The mutant strain of the coronavirus is 70% more contagious than the original because it replicates faster in the throat, scientists believe.
A study by Public Health England and the University of Birmingham found that swabs taken from the nose and throat of Covid-19 patients with the latest strain, known as B117, had ‘high viral loads’ compared to samples taken from patients suffering from the original strain.
Higher levels of Covid have been detected in material collected on swabs from patients with the B117 variant, suggesting a more severe case of the virus and evidence that the virus is more easily transmitted.
Michael Kidd, who is leading the study, told the Mirror the results could help explain how the variant multiplies in each person they infect, but said it was “difficult to determine” why the virus was spreading as quickly as it is.
Higher levels of Covid have been detected in material collected on swabs from patients with the B117 variant.

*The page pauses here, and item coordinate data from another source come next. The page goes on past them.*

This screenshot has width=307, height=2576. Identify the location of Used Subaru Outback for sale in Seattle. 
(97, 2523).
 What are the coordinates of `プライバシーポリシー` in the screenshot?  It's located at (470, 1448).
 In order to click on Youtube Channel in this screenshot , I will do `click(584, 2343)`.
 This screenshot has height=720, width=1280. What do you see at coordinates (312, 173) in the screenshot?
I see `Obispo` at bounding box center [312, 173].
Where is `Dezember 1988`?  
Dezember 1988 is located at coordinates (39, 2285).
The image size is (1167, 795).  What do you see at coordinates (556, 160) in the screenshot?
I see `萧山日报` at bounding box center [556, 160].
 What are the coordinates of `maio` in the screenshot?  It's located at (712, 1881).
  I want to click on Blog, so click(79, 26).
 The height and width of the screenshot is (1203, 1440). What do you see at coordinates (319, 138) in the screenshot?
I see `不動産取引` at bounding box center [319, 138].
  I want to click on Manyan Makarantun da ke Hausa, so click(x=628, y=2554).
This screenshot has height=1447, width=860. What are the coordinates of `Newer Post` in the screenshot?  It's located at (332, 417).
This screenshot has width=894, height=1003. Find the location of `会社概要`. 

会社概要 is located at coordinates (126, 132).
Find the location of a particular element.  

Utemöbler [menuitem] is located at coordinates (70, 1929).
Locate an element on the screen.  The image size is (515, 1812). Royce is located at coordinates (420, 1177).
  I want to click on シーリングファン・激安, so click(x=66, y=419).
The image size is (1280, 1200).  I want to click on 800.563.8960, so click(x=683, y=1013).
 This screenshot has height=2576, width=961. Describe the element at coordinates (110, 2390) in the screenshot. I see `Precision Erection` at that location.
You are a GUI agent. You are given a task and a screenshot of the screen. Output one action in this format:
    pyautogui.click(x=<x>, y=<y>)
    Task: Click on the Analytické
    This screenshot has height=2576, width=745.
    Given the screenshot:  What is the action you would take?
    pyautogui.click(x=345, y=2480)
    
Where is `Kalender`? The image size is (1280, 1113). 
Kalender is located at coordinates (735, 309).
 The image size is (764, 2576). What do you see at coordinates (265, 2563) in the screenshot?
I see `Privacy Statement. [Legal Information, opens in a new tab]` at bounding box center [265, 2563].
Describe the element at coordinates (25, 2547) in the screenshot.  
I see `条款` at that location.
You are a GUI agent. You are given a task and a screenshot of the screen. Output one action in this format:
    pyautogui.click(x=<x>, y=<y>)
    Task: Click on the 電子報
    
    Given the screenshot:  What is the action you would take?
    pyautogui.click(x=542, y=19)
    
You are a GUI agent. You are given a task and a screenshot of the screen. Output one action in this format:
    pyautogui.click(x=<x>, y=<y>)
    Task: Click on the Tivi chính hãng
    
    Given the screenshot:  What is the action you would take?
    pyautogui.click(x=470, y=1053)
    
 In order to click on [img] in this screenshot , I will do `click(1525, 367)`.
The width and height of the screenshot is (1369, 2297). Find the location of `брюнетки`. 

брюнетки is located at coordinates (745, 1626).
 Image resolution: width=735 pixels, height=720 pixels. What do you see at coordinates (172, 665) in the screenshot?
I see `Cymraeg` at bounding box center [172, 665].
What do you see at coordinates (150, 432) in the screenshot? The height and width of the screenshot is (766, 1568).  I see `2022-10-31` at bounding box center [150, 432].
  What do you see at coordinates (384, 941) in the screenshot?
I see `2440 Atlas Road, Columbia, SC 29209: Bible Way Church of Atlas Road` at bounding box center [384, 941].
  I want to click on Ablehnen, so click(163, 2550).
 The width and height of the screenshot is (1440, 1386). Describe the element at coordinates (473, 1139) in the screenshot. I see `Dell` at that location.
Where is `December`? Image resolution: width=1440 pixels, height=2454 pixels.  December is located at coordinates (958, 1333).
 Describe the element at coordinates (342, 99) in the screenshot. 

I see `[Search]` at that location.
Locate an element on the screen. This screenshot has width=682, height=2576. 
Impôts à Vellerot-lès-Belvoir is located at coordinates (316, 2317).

A health worker takes a nasal swab in Radovljica, Slovenia, January 5, 2021
The study, which has not yet been peer reviewed, says: “It is clear that the higher viral loads inferred from the samples [of the new variant, indicated with an undetectable viral S-gene target] could determine the infectious nature of subjects, and therefore the ability of the virus to be transmitted.
He added that the samples of the new variant “had seen an increase in relative viral load of 10 to 1,000 times” compared to samples of the original virus.
However, the study claims that it is unable to place the reason for the increased transmission entirely on the new variant, due to other factors that could spread the virus more quickly, including “human behavioral factors.” .
The new variant of the virus, which has a mutated “spike” protein on the outside, which allows it to better invade the body, was announced in November.
The study added that the samples of the new variant “had seen a relative viral load increase of 10 to 1000 times”
It was traced to someone in Kent in September, which is considered the first case in the world.
It has since spread around the world and across Britain, causing coronavirus infections to rise in the UK until 2021.
Scientists at the London School of Hygiene warned in December that the variant could have a transmission rate so much higher than its predecessor that even lockdowns could not stop it more than doubling the death toll by June.
Encouragingly, virologists and public health experts believe that vaccines made by companies like AstraZeneca, Pfizer and Moderna will still be effective against the new variant of the coronavirus.
The government’s chief scientific adviser, Sir Patrick Vallance, told the public this week that scientists have identified the 22 changes in the genetic code of varian that make it more heritable.
He added: “But as far as we can see, that doesn’t make it hidden from the immune system, so if you’ve ever had an infection the evidence is that you’re probably neutralizing this virus as well. The wait is the same for the vaccine.